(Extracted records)
---

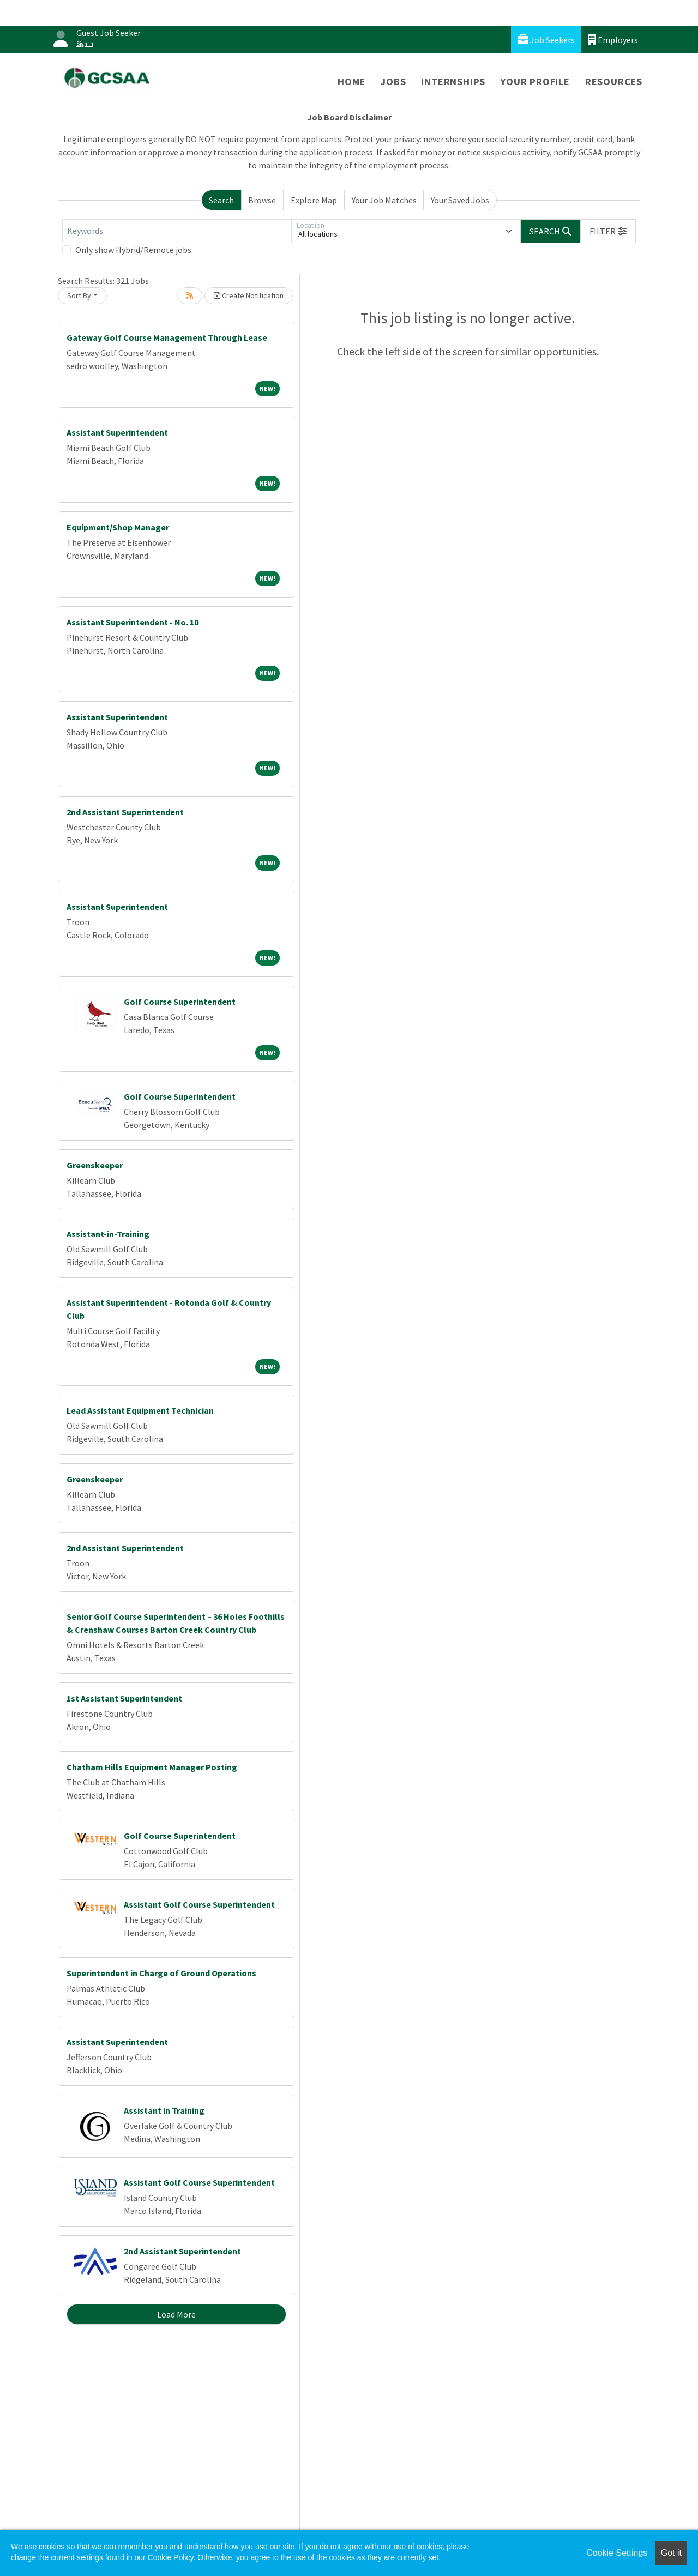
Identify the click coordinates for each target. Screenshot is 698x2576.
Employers (613, 39)
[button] (608, 231)
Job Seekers (546, 39)
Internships (453, 81)
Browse (262, 200)
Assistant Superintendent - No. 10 (132, 622)
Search (221, 200)
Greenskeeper (95, 1165)
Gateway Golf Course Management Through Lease (167, 337)
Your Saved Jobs (460, 200)
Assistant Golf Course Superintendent (199, 1904)
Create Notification (249, 295)
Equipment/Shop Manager (118, 527)
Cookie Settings (616, 2552)
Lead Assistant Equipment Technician (140, 1410)
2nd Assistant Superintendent (125, 811)
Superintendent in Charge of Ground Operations (161, 1973)
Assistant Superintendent (117, 432)
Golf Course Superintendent (180, 1001)
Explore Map (314, 200)
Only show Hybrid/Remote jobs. (134, 249)
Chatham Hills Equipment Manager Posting (152, 1766)
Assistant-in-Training (108, 1233)
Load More (176, 2314)
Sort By (79, 295)
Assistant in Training (164, 2110)
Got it (671, 2552)
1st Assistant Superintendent (124, 1698)
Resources (613, 81)
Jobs (393, 81)
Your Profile (535, 81)
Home (351, 81)
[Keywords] (176, 231)
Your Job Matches (384, 200)
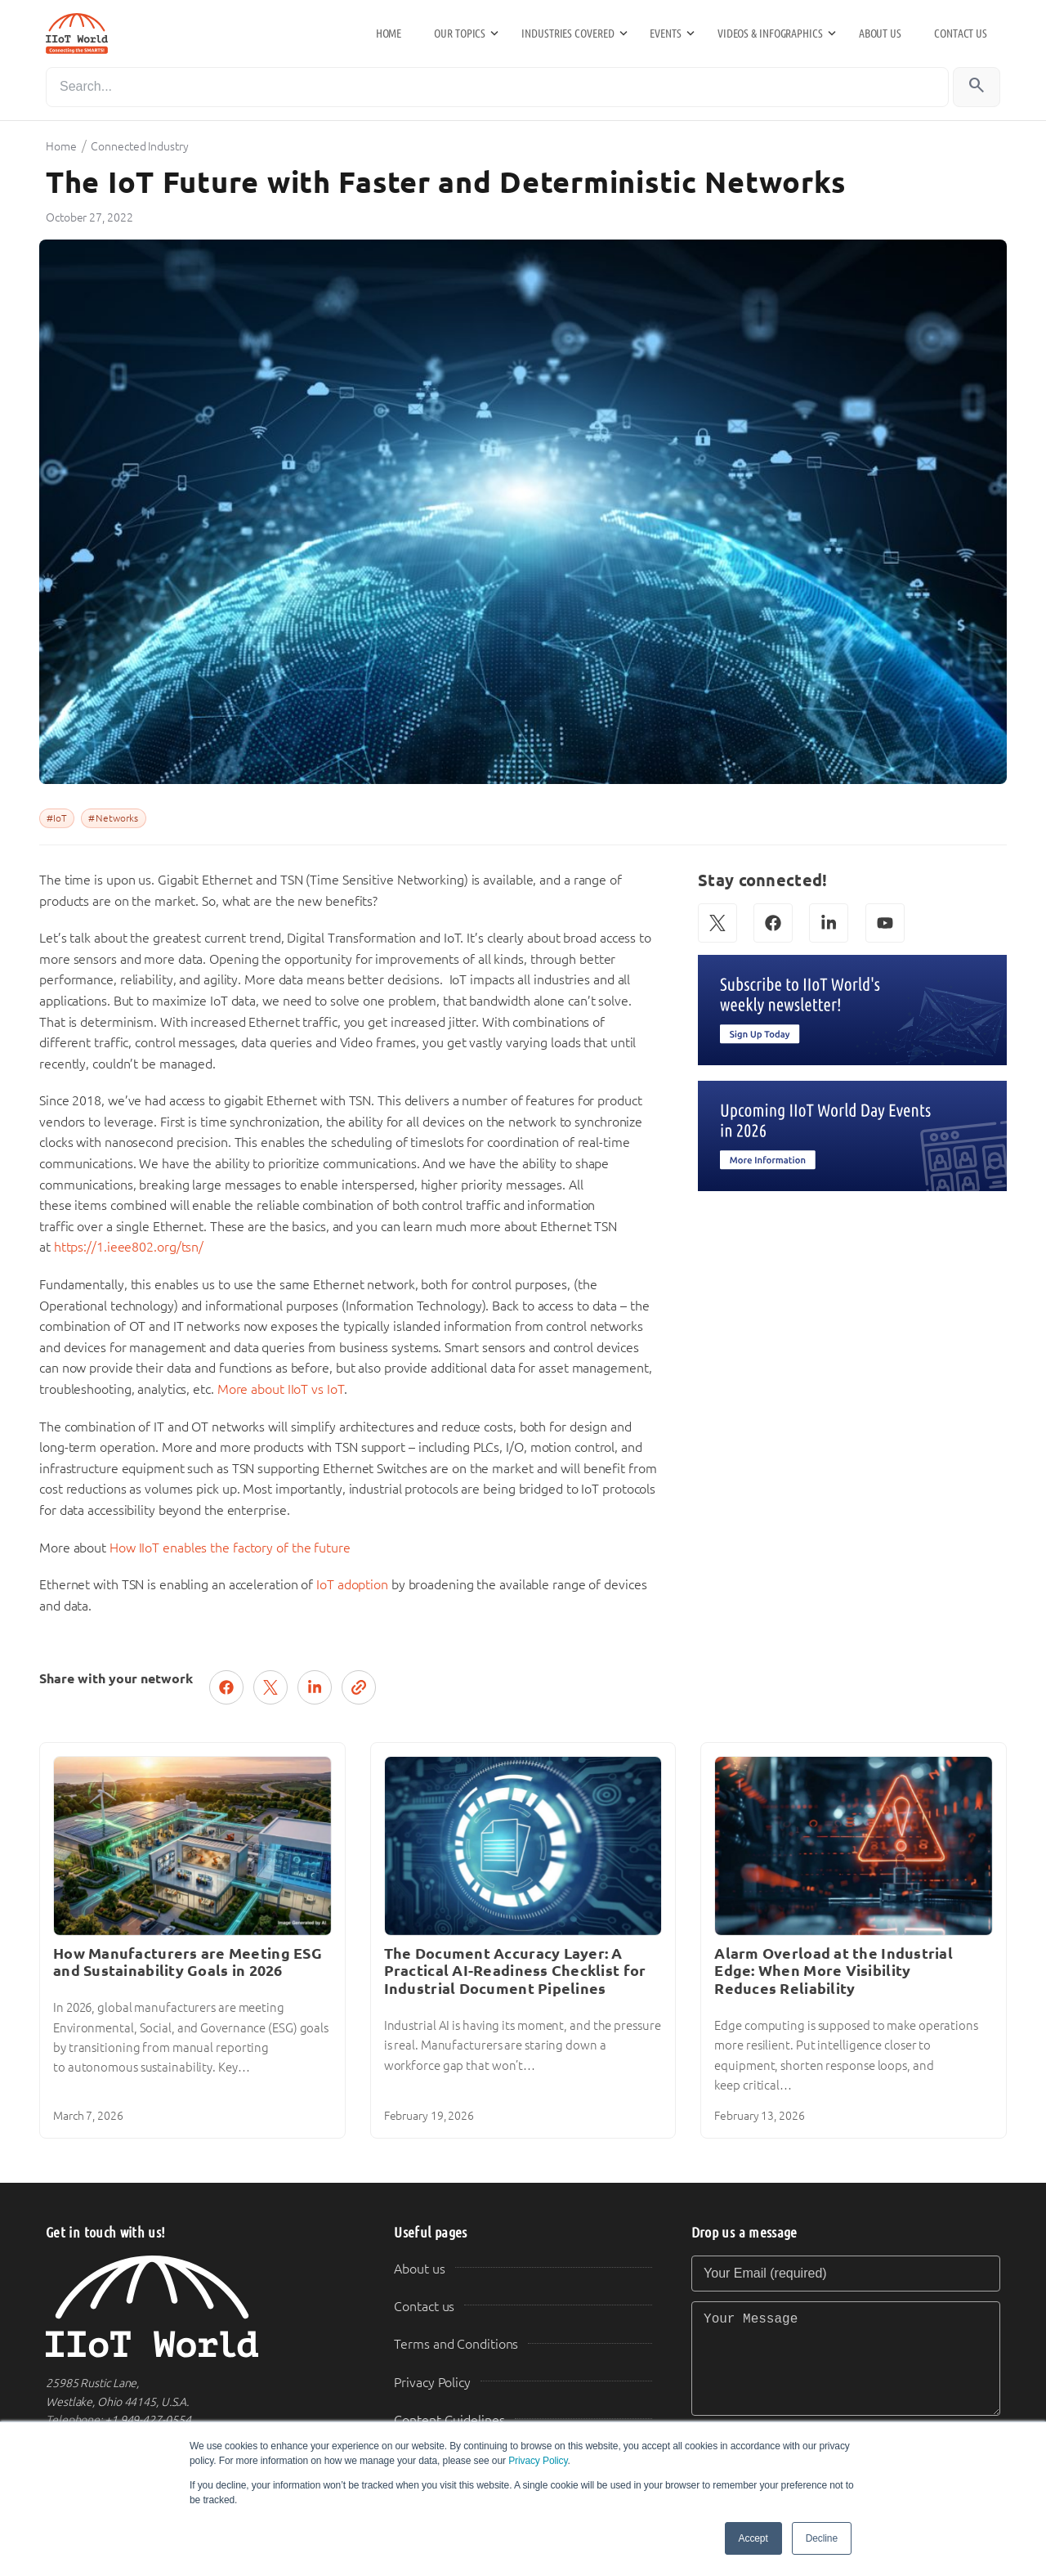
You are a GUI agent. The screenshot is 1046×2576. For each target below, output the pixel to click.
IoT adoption (352, 1585)
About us (880, 33)
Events (665, 33)
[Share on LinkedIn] (314, 1687)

---

== TASK TO CARRY OUT ==
Please copy every line above character for character, omitting the pictures from your answer.

== ANSWER TO THE EXERCISE ==
Identify the click coordinates for each target. Screenshot is 698x2576.
Employers (613, 39)
[button] (608, 231)
Job Seekers (546, 39)
Internships (453, 81)
Browse (262, 200)
Assistant Superintendent - No. 10 (132, 622)
Search (221, 200)
Greenskeeper (95, 1165)
Gateway Golf Course Management Through Lease (167, 337)
Your Saved Jobs (460, 200)
Assistant Golf Course Superintendent (199, 1904)
Create Notification (249, 295)
Equipment/Shop Manager (118, 527)
Cookie Settings (616, 2552)
Lead Assistant Equipment Technician (140, 1410)
2nd Assistant Superintendent (125, 811)
Superintendent in Charge of Ground Operations (161, 1973)
Assistant Superintendent (117, 432)
Golf Course Superintendent (180, 1001)
Explore Map (314, 200)
Only show Hybrid/Remote jobs. (134, 249)
Chatham Hills Equipment Manager Posting (152, 1766)
Assistant-in-Training (108, 1233)
Load More (176, 2314)
Sort By (79, 295)
Assistant in Training (164, 2110)
Got it (671, 2552)
1st Assistant Superintendent (124, 1698)
Resources (613, 81)
Jobs (393, 81)
Your Profile (535, 81)
Home (351, 81)
[Keywords] (176, 231)
Your Job Matches (384, 200)
You are a GUI agent. The screenshot is 1046×2576. For each target below, output the pixel to click.
IoT adoption (352, 1585)
About us (880, 33)
Events (665, 33)
[Share on LinkedIn] (314, 1687)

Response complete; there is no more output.